岑篱那日醉后醒来,发现她和苏之仪同榻而眠了一。夜。苏之仪没干出什么趁人之危的事,据寻夏的说法,是她拉着人不放手,苏之仪才不得不留下。
若是正经夫妻,此事自然没什么紧要的。
但两人之间关系实在尴尬,醒来之后,两两相顾无言,反倒是比之前还疏远了些。
五铢虽然人在外院,但对府中发生了什么却清楚得很。
他忍不住一阵唉声叹气,“郎君你看,你早喝了那汤不就什么事都没有了?”
这都是第二次了吧,被郡主从房里赶出来。
苏之仪能在朝堂上面不改色舌战群儒,但这会儿对着家中小厮如此发言,也忍不住眼皮抽动,压着声斥道:“闭嘴。”
五铢:“……”
自家郎君向来从容镇定,连被圣上免职在家都不放在心上,这会儿却因这点小事而变了面色。
他心底对那个猜测越发肯定,不由痛心疾首:
“郎君你可不能讳疾忌医啊!”
苏之仪被噎得默然了好一会儿,他头一次对一个人生出这般森森杀意来。
到底念着从小长大的情分,苏之仪选择眼不见为净,“我去书房。
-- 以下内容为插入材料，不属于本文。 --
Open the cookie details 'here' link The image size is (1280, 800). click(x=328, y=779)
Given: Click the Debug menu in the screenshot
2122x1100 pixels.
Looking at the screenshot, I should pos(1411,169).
”
五铢还不知道自己死里逃生,看苏之仪这回避的做法,忍不住在心里嘀咕:看吧!这还不是心虚是什么?!
苏之仪匆匆到了书房,却发现岑篱在里面。
接连几日刻意避开见面的两人甫一见到,彼此都有点尴尬。
岑篱不自在地把手往后撑,按在书匮上,“前日下雨,我怕这里的书简受潮,过来看看。”
苏之仪还不待回答,先见那书匮的柜门被压得前后开合。
放在最上方的一个匣子本来就探出半个头来,这会儿随着柜门的移动往下掉落。
“小心!”
话落的同时,那匣子已经从高处砸落下来,发出重重的一声响。
外匣摔裂在一旁,里面的东西也滚落出来,是一卷丝帛作帙裹着的竹简。
再想到它被单独放在匣中,置于柜子的最上层……
岑篱连忙,“对不住。”
她说着已然倾身去捡。
落下去指。尖和另一个人的交叠,两个人又都同时收回手去。
苏之仪低声,“不是什么要紧的东西,你没伤到吧?”
岑篱当然不信。
不是要紧的东西会单独放?还用丝帛包着?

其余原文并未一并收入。